Em meados da década de 1860, o abastecimento de uma parcela significativa das comunidades de operários era feito por empresas privadas, que administravam o encanamento que ia até endereços específicos, assim como as empresas de TV a cabo fazem hoje. Farr decidiu classificar as pessoas mortas no surto recente não por residência, mas pela empresa que fazia o seu abastecimento de água. Os dados coletados revelaram um padrão claro: um enorme número de doentes bebia a água que chegava pelo encanamento da empresa East London Waterworks.

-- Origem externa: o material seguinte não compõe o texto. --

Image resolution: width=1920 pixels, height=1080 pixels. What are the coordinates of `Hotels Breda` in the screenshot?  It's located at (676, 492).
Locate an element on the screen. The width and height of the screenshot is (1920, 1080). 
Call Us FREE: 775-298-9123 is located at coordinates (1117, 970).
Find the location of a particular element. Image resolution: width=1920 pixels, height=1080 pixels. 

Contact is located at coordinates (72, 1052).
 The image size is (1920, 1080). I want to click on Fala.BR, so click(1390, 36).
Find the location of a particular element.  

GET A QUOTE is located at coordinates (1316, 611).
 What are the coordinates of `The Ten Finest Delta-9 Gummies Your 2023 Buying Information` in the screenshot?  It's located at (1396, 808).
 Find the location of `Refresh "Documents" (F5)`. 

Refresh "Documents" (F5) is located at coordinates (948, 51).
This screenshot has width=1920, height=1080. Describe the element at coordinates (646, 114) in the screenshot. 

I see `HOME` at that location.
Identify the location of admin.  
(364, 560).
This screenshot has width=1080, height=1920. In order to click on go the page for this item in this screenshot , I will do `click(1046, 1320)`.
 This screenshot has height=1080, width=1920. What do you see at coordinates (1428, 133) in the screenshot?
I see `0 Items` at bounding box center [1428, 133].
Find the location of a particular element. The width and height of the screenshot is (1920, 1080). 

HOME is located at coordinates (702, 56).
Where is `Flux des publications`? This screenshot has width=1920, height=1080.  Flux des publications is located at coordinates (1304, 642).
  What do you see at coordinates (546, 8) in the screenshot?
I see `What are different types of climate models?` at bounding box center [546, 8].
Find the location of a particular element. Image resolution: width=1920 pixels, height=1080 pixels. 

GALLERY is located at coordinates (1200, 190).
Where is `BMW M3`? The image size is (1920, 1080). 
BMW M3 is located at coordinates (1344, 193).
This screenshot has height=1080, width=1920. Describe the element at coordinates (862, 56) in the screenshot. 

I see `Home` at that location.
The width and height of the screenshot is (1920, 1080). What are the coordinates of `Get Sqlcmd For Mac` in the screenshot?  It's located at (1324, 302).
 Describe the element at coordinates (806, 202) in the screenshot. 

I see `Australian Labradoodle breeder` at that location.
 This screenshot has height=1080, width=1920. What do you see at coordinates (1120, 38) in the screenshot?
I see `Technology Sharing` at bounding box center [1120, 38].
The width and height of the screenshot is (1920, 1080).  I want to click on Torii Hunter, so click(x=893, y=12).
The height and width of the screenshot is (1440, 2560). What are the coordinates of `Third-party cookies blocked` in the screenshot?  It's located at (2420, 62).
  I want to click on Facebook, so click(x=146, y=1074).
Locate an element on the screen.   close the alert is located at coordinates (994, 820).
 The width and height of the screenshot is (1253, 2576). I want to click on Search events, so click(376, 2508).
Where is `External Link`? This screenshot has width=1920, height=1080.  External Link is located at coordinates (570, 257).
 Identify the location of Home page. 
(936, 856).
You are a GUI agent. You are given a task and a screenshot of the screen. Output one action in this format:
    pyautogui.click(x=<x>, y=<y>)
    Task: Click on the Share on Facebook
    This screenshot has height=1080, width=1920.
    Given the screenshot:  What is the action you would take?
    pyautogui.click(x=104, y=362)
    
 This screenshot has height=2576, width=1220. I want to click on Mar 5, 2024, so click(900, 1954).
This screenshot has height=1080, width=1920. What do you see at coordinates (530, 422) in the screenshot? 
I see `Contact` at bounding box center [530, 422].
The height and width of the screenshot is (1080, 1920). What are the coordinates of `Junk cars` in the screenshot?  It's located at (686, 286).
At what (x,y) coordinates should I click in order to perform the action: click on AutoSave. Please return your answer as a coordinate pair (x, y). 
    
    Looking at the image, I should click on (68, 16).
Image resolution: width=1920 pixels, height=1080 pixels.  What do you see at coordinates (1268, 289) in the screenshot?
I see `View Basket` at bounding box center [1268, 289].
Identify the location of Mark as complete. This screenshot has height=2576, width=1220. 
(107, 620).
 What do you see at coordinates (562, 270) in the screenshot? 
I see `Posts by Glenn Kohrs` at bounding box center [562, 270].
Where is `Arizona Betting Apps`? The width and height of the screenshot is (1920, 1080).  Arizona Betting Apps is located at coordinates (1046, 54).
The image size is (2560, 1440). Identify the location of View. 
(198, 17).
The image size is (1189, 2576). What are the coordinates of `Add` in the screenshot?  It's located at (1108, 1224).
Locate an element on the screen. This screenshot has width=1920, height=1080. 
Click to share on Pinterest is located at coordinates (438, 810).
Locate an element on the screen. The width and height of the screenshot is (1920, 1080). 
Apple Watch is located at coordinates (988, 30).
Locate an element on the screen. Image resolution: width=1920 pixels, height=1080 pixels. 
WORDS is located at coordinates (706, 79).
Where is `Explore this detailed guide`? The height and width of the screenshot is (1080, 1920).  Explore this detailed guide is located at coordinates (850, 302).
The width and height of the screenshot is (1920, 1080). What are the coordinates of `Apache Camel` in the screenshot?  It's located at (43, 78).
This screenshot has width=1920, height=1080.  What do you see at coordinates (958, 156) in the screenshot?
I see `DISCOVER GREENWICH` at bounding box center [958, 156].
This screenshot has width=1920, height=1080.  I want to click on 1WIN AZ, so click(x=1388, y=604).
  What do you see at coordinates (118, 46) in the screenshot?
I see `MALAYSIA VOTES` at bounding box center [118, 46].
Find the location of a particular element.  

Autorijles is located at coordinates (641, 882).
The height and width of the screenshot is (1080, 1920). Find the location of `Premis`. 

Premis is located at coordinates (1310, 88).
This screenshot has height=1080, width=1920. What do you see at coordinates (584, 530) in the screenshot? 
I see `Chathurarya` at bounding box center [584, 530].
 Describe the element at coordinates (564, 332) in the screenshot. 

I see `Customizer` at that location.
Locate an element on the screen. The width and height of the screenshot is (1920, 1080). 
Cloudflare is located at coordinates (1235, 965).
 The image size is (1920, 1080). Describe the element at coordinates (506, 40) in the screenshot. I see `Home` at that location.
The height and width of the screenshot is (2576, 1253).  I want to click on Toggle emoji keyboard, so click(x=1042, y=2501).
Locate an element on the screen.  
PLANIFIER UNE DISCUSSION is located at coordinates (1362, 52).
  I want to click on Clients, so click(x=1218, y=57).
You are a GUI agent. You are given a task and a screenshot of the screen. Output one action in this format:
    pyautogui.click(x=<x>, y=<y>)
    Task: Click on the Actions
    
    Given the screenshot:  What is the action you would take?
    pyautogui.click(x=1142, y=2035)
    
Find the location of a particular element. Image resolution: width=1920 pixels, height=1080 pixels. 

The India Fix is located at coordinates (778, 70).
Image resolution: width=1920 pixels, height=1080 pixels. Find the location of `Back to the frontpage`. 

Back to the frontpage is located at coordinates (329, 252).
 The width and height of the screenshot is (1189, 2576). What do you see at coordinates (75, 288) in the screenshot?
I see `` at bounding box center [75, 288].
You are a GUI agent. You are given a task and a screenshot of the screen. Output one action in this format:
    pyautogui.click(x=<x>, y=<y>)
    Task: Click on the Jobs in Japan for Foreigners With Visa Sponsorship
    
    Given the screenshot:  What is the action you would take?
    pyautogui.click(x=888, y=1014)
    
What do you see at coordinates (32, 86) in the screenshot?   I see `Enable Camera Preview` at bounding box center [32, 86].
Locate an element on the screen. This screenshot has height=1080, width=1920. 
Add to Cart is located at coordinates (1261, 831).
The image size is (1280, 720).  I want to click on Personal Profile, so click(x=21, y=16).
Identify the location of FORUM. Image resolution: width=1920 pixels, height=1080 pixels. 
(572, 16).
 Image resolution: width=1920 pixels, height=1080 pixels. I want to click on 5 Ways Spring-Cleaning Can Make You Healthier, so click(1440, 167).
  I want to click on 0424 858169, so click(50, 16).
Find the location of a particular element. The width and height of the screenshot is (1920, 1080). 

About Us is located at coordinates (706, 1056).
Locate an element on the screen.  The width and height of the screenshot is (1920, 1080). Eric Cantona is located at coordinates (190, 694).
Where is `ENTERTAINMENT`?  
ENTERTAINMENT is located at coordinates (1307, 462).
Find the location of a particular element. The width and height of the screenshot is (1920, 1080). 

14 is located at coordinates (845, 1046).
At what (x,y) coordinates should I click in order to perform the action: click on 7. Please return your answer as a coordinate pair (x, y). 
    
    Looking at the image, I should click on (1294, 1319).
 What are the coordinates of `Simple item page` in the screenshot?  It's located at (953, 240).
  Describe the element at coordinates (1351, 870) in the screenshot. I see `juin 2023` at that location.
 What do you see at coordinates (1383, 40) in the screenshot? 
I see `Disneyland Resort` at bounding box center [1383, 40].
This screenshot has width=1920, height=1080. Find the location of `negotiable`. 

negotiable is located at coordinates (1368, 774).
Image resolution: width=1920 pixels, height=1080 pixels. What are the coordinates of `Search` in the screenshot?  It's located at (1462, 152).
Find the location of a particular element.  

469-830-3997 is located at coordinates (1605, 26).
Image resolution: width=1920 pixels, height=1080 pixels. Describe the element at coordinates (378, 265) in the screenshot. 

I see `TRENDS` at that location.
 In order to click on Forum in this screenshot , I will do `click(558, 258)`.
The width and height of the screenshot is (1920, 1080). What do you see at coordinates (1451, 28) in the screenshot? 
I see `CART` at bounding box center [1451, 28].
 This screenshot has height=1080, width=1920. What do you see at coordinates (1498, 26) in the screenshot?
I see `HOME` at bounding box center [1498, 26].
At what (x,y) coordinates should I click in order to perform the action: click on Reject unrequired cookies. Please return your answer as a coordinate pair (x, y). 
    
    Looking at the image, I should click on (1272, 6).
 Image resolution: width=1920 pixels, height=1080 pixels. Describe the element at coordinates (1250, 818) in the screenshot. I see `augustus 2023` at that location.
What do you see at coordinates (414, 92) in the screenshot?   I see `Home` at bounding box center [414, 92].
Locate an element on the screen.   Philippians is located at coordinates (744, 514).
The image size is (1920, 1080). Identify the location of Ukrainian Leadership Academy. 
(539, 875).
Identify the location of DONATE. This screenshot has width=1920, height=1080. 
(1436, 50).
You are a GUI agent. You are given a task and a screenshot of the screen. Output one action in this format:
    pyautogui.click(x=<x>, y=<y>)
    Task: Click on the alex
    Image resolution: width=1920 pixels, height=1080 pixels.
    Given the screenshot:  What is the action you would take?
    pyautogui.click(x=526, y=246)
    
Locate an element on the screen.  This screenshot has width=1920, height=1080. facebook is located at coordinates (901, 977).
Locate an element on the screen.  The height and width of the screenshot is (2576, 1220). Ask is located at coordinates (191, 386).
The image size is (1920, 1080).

A empresa afirmou que a água era filtrada de maneira eficiente, em novos reservatórios cobertos. Mas investigadores logo encontraram a origem da contaminação: um dos reservatórios da East London Waterworks não tinha sido corretamente isolado das águas do rio Lea, que passava pelas cercanias. Ao olharem os registros de morte do início do verão, os investigadores se depararam com a do sr. e da sra. Hedges, que moravam perto do reservatório. Quando a residência do casal foi examinada, descobriu-se que os dejetos do banheiro eram despejados diretamente no rio, o que introduziu a bactéria do cólera na fonte de água e levou à ocorrência do surto. Foi uma investigação brilhante, feita com velocidade e eficiência extraordinárias. E provou ser importante: o surto de cólera de 1866 foi o último surto significativo da doença na história de Londres.

William Farr foi um dos primeiros a pensar sistematicamente em usar informações sobre surtos de doenças — sobre como elas se espalham no espaço e ao longo do tempo — para controlá-los enquanto acontecem e minimizar surtos futuros. A área que ele ajudou a inventar passou a ser chamada de epidemiologia, mas, no início, era conhecida por outro nome: estatística vital (de vita, ou vida, em latim). As inovações nessa área são diferentes do nosso modelo tradicional de descobertas da medicina: não são vendidas como remédios milagrosos ou novas tecnologias de imagem. Em essência, são simplesmente novas maneiras de contar, novas maneiras de discernir padrões. 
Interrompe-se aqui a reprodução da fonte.